Connu dans le langage elfique sous le nom de Tyrn Gorthad (“Collines aux tombes”), les Hauts des Galgals, situé à l’est de la Vieille Forêt dans les régions de Bree en Ériador, est un endroit de mystère évité par même les aventuriers imprudents. De nos jours, l’endroit semble assez inoffensif – une région calme, de plaines et de monticules herbeux dominés par des pierres dressées, marquant le lieu de repos de grands guerriers des âges passés. Mais les charmes qui agissent sur les Hauts des Galgals sont trompeurs, et la brume affluant à la tombée du jour peut désorienter et piéger les esprits les plus courageux, les plaisantes collines se changeant en un instant en de sombres formes couronnées de dents de pierre pointues. Dans les ténèbres, les esprits diaboliques d’Angmar demeurent dans les pierres dressées et les tumulus funéraires, habitant le corps des guerriers depuis longtemps trépassés et s’élevant comme de terrifiants esprits pour récolter la vie et l’emporter à jamais au pays des morts.

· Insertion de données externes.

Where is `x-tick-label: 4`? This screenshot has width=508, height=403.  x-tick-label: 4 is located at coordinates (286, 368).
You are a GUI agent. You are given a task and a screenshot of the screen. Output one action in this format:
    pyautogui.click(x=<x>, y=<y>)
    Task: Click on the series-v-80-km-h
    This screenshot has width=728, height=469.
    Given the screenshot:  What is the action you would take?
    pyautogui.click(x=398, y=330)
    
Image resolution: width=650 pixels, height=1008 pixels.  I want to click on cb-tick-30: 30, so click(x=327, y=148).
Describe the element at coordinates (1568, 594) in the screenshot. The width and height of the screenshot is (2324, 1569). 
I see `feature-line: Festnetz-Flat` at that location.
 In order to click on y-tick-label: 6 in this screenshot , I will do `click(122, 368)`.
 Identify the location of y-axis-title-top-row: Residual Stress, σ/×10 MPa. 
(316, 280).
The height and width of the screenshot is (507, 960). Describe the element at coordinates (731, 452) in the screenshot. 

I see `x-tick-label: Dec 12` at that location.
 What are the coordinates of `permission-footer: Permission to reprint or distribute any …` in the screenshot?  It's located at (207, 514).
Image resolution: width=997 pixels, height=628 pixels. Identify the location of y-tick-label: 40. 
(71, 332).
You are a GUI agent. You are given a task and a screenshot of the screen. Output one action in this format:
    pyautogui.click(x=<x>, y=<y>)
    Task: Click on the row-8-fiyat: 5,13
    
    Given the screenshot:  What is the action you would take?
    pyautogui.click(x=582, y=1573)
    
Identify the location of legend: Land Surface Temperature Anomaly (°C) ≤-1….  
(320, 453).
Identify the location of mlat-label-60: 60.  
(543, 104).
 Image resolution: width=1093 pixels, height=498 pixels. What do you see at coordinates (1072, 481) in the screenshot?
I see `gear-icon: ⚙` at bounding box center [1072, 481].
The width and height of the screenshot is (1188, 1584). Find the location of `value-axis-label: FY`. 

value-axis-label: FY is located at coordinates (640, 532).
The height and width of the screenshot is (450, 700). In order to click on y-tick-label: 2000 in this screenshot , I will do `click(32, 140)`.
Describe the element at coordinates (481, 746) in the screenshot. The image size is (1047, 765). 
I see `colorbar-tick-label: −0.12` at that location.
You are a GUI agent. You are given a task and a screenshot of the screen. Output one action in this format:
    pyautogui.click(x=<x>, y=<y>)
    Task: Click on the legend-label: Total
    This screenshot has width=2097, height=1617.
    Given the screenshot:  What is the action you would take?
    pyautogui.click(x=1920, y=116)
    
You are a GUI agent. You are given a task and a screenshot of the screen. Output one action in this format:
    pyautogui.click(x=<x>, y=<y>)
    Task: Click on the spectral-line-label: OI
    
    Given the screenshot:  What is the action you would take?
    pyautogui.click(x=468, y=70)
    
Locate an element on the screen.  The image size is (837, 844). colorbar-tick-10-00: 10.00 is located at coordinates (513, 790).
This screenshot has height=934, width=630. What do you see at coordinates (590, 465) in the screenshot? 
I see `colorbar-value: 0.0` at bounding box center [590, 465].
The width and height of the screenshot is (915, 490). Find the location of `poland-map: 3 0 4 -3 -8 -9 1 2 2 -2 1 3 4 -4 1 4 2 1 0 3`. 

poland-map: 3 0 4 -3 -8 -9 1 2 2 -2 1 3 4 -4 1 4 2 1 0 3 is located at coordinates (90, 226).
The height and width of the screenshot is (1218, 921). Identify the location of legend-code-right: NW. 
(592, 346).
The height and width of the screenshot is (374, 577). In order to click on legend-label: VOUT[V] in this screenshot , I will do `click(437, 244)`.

Dans le Seigneur des Anneaux Online: Shadows of Angmar, les Hauts de Galgals est un endroit propice à de grandes aventures et de grands dangers. Les Galgals, pour qui le lieu fut ainsi nommé, sont d’anciens tumulus trouvés dans cette région. Ils renferment des salles cachées, fouillées par d’anciennes mains, qui dissimulent des trésors finement travaillés. Cependant, ces sombres et mystérieuses tombes renferment aussi de mauvais esprits qui ont hanté cette région il y a plus de mille ans – des esprits qui protègent jalousement les trésors de ces terres et guettent aussi les aventuriers passant par là pour les enlever au monde des vivants et les ramener dans leur royaume de l’ombre.
Dans La Communauté de l’Anneau, Tom Bombadil raconte aux Hobbits l’histoire des Hauts des Galgals.

‘Les Hobbits entendirent parler des Grands Galgals et des tertres verts, des cercles de pierre sur les collines et dans les creux parmi les hauteurs. Les moutons bêlaient en troupeaux. Des murs verts et des murs blancs se dressaient. Il y avait des forteresses sur les Hauts. Des rois de petits royaumes se battaient entre ex, et le jeune soleil brillaient comme du feu sur le métal rouge de leurs neuves et avides épées. Il y avait des victoires et des défaites ; et des tours tombaient, des forteresses étaient incendiées et des flammes montaient dans le ciel. De l’or était entassé sur les catafalques des reines et des rois morts ; et des tertres les recouvraient et les portes de pierre étaient closes ; et l’herbe poussait sur le tout. Des moutons s’avancèrent un moment, mais bientôt les collines furent de nouveau vides. Une ombre sortit de sombres endroits au loin, et les ossements s’agitèrent dans les tertres. Des Êtres de Galgals errèrent dans les creux avec un cliquetis d’anneaux sur des doigts froids et de chaînes d’or dans le vent. Des cercles de pierres grimaçaient de la terre comme des dents brisées dans le clair de lune.
Les hobbits frissonnèrent. Même dans la Comté, on avait entendu la rumeur concernant des Êtres des Galgals des Hauts des Galgals au-delà de la Forêt. Mais c’était un récit qu’aucun Hobbit ne se plaisait à écouter, même au coin d’une lointaine cheminée.’